- PROMPT
What number of lines in the material contain the word "folder"? Give that number alone.

- DATA SECTION
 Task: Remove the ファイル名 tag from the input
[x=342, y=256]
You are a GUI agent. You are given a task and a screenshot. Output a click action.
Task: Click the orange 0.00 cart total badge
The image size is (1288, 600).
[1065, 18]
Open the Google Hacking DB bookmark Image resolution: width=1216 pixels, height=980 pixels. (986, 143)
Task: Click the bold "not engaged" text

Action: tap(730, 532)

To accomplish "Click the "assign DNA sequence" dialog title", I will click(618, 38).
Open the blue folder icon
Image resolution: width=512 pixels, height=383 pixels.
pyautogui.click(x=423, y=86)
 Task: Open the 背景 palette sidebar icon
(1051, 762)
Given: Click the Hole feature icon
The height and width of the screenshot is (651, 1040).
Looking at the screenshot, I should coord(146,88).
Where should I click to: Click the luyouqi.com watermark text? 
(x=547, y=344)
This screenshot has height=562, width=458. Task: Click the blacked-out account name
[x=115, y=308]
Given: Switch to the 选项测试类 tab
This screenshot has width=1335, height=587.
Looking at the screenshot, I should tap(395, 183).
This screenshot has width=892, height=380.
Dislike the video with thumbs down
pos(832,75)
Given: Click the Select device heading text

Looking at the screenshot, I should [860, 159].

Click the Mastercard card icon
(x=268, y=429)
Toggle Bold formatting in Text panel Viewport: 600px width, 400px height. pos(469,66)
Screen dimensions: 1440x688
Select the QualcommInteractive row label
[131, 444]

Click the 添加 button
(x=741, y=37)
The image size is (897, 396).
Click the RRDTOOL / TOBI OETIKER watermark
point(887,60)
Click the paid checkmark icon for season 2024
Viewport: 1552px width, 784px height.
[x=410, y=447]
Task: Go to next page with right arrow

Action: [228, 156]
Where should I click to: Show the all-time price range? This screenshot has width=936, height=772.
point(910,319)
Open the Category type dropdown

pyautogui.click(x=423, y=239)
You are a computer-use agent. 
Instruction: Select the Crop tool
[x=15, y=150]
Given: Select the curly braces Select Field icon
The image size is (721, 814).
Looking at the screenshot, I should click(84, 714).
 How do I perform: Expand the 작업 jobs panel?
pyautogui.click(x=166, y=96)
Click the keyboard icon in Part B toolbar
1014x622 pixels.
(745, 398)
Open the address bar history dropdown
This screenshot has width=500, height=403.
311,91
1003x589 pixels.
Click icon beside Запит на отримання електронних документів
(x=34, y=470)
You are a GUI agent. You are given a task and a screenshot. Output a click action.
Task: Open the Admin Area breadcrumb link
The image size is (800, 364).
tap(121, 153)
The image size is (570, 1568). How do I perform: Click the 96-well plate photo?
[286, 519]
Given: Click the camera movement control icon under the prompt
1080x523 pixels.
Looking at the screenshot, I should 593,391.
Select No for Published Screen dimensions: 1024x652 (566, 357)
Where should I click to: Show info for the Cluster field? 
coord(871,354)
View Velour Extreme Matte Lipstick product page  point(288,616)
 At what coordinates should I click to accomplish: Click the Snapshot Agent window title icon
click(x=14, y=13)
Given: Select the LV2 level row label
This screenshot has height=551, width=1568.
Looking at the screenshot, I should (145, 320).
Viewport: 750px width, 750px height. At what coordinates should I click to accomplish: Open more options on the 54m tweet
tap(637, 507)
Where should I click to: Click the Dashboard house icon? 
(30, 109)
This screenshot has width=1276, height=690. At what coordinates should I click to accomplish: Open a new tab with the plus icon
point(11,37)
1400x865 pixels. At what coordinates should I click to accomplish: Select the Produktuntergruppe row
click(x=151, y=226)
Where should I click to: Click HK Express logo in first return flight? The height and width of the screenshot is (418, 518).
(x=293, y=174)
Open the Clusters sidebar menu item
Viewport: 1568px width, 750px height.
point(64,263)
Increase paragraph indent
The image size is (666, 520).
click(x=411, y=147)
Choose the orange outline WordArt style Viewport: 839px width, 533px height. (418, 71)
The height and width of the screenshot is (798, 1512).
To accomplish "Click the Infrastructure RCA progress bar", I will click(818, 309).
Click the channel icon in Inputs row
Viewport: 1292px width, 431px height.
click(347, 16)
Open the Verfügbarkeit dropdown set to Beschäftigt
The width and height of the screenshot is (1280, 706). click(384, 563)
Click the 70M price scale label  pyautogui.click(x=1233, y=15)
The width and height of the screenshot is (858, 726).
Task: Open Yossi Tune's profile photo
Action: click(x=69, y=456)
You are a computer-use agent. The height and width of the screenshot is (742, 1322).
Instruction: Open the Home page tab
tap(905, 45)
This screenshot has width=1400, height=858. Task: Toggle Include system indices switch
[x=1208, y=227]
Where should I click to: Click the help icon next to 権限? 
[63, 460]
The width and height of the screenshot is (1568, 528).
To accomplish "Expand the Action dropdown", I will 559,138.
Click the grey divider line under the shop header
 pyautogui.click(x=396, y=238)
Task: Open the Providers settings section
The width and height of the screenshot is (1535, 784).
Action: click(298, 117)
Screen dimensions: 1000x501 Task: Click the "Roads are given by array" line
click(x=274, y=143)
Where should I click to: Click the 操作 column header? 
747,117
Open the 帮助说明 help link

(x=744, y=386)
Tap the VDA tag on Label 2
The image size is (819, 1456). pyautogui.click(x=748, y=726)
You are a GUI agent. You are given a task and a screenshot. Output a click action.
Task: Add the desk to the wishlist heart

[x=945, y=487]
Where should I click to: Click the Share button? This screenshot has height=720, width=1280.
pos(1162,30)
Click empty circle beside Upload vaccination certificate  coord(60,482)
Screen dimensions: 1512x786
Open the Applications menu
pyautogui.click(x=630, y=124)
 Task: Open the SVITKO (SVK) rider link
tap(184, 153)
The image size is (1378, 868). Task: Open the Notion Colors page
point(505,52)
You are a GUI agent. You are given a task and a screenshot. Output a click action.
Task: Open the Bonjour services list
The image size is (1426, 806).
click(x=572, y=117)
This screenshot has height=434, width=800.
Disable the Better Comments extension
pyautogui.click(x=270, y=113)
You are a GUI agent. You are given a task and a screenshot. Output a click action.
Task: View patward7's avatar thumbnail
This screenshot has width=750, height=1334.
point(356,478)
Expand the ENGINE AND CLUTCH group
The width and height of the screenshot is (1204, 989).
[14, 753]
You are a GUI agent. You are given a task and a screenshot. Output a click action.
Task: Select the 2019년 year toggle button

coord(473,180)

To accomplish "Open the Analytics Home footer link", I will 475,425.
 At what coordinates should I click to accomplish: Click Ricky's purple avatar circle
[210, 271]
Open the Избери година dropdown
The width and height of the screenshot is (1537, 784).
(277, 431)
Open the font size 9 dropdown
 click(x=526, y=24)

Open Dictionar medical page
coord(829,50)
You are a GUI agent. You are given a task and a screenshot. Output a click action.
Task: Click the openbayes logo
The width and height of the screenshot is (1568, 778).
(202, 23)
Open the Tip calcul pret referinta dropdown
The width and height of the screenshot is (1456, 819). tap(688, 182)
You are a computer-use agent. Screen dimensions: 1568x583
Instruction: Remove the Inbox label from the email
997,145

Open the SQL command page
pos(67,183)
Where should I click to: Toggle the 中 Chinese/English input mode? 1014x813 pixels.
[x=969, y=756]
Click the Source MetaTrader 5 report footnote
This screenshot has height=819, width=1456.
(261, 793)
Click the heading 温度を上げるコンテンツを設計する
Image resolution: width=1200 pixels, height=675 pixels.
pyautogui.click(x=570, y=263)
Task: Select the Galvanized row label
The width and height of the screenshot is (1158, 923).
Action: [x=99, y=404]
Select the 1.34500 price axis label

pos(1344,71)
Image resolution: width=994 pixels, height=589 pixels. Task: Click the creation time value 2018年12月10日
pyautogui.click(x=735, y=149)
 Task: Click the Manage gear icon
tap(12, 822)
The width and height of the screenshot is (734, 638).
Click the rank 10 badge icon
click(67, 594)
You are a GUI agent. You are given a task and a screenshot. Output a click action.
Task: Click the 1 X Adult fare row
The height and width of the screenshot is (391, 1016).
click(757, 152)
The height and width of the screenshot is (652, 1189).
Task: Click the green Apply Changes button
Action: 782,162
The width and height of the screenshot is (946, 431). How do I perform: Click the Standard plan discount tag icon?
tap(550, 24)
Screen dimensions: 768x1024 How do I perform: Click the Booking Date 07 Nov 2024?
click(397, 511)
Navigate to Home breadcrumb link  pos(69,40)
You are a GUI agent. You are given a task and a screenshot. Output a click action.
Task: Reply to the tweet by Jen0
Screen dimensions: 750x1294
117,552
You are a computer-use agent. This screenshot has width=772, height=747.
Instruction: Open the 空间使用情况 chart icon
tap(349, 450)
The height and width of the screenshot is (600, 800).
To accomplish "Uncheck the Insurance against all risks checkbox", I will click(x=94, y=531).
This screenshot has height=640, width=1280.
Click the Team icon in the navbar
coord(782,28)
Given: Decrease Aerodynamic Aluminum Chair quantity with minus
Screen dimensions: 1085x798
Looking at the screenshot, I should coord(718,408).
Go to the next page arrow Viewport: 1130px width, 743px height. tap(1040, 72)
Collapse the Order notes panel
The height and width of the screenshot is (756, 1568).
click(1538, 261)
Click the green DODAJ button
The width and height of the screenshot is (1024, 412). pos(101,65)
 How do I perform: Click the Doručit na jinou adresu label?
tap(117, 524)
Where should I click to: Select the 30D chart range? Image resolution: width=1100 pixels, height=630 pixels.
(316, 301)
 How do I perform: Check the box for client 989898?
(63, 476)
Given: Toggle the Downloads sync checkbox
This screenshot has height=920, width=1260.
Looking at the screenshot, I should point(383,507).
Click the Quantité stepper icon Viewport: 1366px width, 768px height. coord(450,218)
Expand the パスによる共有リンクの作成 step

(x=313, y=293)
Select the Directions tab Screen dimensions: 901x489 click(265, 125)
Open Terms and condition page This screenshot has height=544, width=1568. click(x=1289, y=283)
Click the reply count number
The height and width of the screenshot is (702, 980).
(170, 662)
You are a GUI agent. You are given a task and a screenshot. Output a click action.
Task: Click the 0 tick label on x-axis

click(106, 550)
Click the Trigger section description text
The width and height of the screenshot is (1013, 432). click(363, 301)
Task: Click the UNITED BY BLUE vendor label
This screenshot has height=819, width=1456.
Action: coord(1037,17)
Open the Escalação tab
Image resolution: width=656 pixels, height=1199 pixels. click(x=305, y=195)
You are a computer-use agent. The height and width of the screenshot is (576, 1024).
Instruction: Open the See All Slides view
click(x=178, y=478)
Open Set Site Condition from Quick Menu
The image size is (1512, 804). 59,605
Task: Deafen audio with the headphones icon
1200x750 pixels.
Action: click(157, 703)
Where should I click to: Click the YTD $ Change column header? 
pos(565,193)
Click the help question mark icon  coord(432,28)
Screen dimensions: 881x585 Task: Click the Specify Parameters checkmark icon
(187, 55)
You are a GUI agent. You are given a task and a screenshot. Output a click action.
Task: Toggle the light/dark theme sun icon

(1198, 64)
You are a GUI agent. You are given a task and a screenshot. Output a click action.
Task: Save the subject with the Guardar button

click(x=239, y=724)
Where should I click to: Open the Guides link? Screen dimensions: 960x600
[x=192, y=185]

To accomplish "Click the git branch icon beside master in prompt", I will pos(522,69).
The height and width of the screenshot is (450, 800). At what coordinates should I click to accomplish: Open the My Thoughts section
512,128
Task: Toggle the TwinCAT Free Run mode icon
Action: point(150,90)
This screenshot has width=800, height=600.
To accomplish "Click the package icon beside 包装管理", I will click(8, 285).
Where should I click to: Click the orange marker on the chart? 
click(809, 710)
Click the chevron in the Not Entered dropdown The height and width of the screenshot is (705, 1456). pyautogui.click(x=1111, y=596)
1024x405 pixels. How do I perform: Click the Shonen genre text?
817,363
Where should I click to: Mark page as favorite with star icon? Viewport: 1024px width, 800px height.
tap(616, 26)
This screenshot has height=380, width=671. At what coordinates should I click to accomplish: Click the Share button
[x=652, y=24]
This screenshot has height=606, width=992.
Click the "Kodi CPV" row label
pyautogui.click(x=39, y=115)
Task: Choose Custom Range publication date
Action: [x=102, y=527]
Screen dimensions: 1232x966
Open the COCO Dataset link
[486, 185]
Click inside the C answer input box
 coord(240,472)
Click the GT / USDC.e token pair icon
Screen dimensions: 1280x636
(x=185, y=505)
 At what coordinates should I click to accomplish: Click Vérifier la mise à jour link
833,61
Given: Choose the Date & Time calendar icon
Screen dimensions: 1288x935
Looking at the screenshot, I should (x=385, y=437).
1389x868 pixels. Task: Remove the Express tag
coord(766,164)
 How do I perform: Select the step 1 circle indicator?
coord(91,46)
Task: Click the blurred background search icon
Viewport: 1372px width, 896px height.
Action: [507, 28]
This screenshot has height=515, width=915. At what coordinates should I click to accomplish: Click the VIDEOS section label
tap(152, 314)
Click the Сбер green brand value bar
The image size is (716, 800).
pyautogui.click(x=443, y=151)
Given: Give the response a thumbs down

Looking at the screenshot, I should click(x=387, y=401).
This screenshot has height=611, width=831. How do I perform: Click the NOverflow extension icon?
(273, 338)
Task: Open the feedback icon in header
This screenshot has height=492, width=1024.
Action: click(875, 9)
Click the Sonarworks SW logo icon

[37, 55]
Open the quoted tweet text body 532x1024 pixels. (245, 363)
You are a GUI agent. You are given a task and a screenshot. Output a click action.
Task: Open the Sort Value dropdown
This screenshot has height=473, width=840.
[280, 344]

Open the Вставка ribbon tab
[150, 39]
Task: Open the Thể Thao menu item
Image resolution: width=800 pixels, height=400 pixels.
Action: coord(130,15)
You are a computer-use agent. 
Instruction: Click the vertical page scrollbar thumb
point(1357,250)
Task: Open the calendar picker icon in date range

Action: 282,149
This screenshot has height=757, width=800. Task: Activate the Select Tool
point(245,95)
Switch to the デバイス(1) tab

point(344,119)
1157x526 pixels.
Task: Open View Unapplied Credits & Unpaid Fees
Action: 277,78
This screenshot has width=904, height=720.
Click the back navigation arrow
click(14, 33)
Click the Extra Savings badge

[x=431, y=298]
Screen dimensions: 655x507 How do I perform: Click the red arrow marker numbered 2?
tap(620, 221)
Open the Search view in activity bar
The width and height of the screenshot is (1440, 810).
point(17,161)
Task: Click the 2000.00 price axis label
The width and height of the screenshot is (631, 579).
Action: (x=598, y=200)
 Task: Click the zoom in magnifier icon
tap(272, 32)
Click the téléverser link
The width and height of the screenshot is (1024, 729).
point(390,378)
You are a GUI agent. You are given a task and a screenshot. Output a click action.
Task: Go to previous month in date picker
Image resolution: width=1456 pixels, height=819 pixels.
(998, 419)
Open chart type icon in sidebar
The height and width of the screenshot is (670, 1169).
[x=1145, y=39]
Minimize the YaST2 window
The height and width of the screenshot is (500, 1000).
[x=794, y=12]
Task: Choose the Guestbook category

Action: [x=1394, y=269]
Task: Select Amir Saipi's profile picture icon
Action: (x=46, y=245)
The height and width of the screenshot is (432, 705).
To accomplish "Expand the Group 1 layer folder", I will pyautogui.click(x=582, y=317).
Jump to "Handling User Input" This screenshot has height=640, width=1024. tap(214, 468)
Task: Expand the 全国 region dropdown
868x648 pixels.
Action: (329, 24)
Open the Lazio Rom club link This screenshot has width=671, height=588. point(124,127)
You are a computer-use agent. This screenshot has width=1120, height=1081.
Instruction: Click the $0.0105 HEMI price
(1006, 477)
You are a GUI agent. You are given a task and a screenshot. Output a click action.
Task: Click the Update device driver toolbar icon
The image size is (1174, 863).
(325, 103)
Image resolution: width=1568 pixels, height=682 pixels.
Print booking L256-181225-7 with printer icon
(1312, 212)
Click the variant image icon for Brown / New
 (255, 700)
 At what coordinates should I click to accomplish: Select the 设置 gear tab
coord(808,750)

- SOLUTION BELOW
2